What needs to be done:
Carry on the worked solution of the tangent–secant sum from the point where it stops.

Question

The value of the sum $\sum\limits_{k=1}^{n}{\left( \tan {{2}^{k-1}}\cdot \sec {{2}^{k}} \right)}$ is
(a) $\tan {{2}^{n}}$
(b) $\tan {{2}^{n}}-1$
(c) $\tan {{2}^{n}}-\tan 1$
(d) $\cos {{2}^{n}}-\cos 2$

Answer 1

Hint:First, we will convert the given equation i.e. $\sum\limits_{k=1}^{n}{\left( \tan {{2}^{k-1}}\cdot \sec {{2}^{k}} \right)}$ in sin and cos terms using the trigonometric formula $\tan \theta =\dfrac{\sin \theta }{\cos \theta },\sec \theta =\dfrac{1}{\cos \theta }$ . Then, on further simplification we will have equation to be solved as $\sum\limits_{k=1}^{n}{\left( \tan {{2}^{k}}-\tan {{2}^{k-1}} \right)}$ . Thus, on substituting the values of k we will get our answer.

Complete step-by-step answer:
Here, we have to find the value of equation $\sum\limits_{k=1}^{n}{\left( \tan {{2}^{k-1}}\cdot \sec {{2}^{k}} \right)}$ . So, first we will convert tan and sec functions into the form of sin and cos terms using the formula $\tan \theta =\dfrac{\sin \theta }{\cos \theta },\sec \theta =\dfrac{1}{\cos \theta }$ .
So, on using the formula we can write it as
$\tan {{2}^{k-1}}\cdot \sec {{2}^{k}}=\dfrac{\sin {{2}^{k-1}}}{\cos {{2}^{k-1}}\cdot \cos {{2}^{k}}}$ …………………(1)
Now we can write ${{2}^{k-1}}={{2}^{k}}-{{2}^{k-1}}$ . We know the rule that ${{a}^{m-n}}=\dfrac{{{a}^{m}}}{{{a}^{n}}}$ . So, on solving the equation ${{2}^{k-1}}={{2}^{k}}-{{2}^{k-1}}$ we get the value $\dfrac{{{2}^{k}}}{{{2}^{1}}}$ as shown below.

Provided records:
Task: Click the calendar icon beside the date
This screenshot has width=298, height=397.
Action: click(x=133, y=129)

--

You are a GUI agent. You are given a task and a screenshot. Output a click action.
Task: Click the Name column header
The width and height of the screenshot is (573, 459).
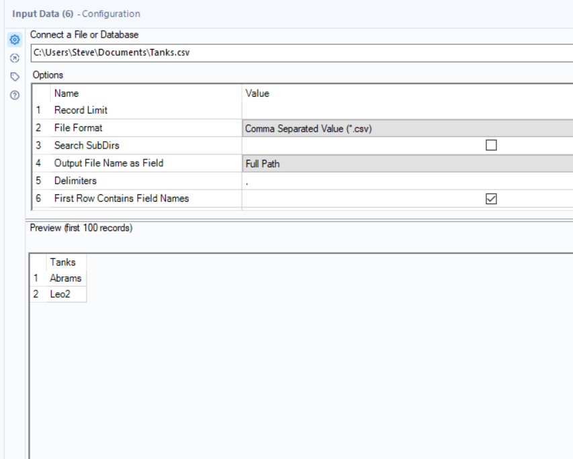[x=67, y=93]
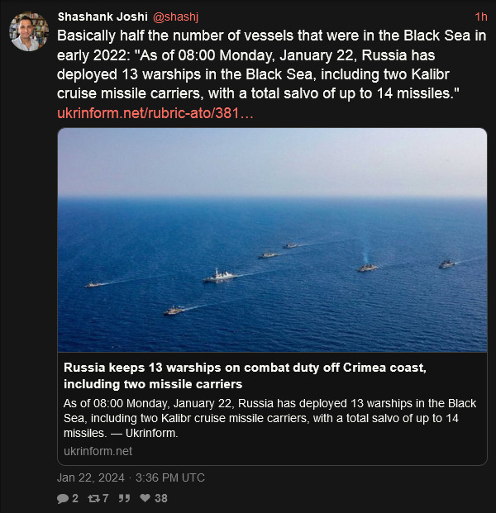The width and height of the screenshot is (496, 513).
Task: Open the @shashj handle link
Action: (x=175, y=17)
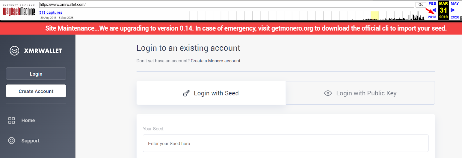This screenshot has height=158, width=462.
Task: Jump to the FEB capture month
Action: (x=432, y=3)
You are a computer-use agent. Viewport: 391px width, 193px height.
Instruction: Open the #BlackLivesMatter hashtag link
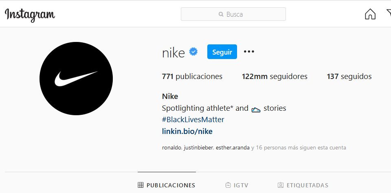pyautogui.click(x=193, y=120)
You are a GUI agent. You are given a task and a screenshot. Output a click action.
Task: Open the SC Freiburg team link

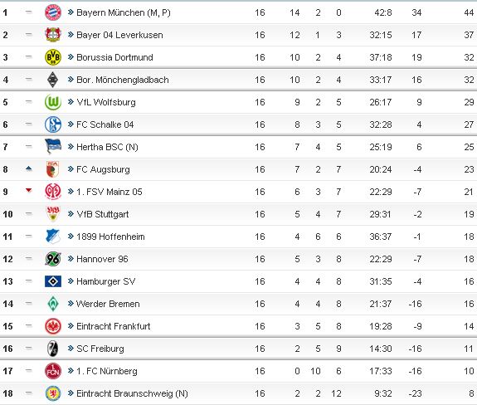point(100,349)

* * *

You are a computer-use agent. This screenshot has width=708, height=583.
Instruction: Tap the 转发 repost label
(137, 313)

Answer below:
${{2}^{k}}-{{2}^{k-1}}={{2}^{k}}\left( 1-{{2}^{-1}} \right)$
On further solving, we get
$={{2}^{k}}\left( 1-\dfrac{1}{2} \right)=\dfrac{{{2}^{k}}}{2}$
Thus, we got ${{2}^{k-1}}={{2}^{k}}-{{2}^{k-1}}$ which is equal to $\dfrac{{{2}^{k}}}{{{2}^{1}}}$ . So, we will put this value i.e. ${{2}^{k-1}}={{2}^{k}}-{{2}^{k-1}}$ in equation (1) in numerator part only. So, we will get as
$=\dfrac{\sin \left( {{2}^{k}}-{{2}^{k-1}} \right)}{\cos {{2}^{k-1}}\cdot \cos {{2}^{k}}}$
Now, we will use the formula $\sin \left( a-b \right)=\sin a\cos b-\cos a\sin b$ . So, on using this we can write equation as
$=\dfrac{\sin {{2}^{k}}\cos {{2}^{k-1}}-\cos {{2}^{k}}\sin {{2}^{k-1}}}{\cos {{2}^{k-1}}\cos {{2}^{k}}}$
On further solving i.e. dividing each term with denominator we get
$=\dfrac{\sin {{2}^{k}}\cos {{2}^{k-1}}}{\cos {{2}^{k-1}}\cos {{2}^{k}}}-\dfrac{\cos {{2}^{k}}\sin {{2}^{k-1}}}{\cos {{2}^{k-1}}\cos {{2}^{k}}}$
Cancelling the same terms. We will get
$=\dfrac{\sin {{2}^{k}}}{\cos {{2}^{k}}}-\dfrac{\sin {{2}^{k-1}}}{\cos {{2}^{k-1}}}$
$=\tan {{2}^{k}}-\tan {{2}^{k-1}}$
Thus, we have our equation as $\sum\limits_{k=1}^{n}{\left( \tan {{2}^{k}}-\tan {{2}^{k-1}} \right)}$
On substituting the value of k as 1 in second term and k as n in first term, we will get
$=\tan {{2}^{n}}-\tan {{2}^{1-1}}$
$=\tan {{2}^{n}}-\tan {{2}^{0}}$
We know that any term raised to zero is equal to 1. So, here we will get answer as
$=\tan {{2}^{n}}-\tan 1$
Thus, option (c) is the correct answer.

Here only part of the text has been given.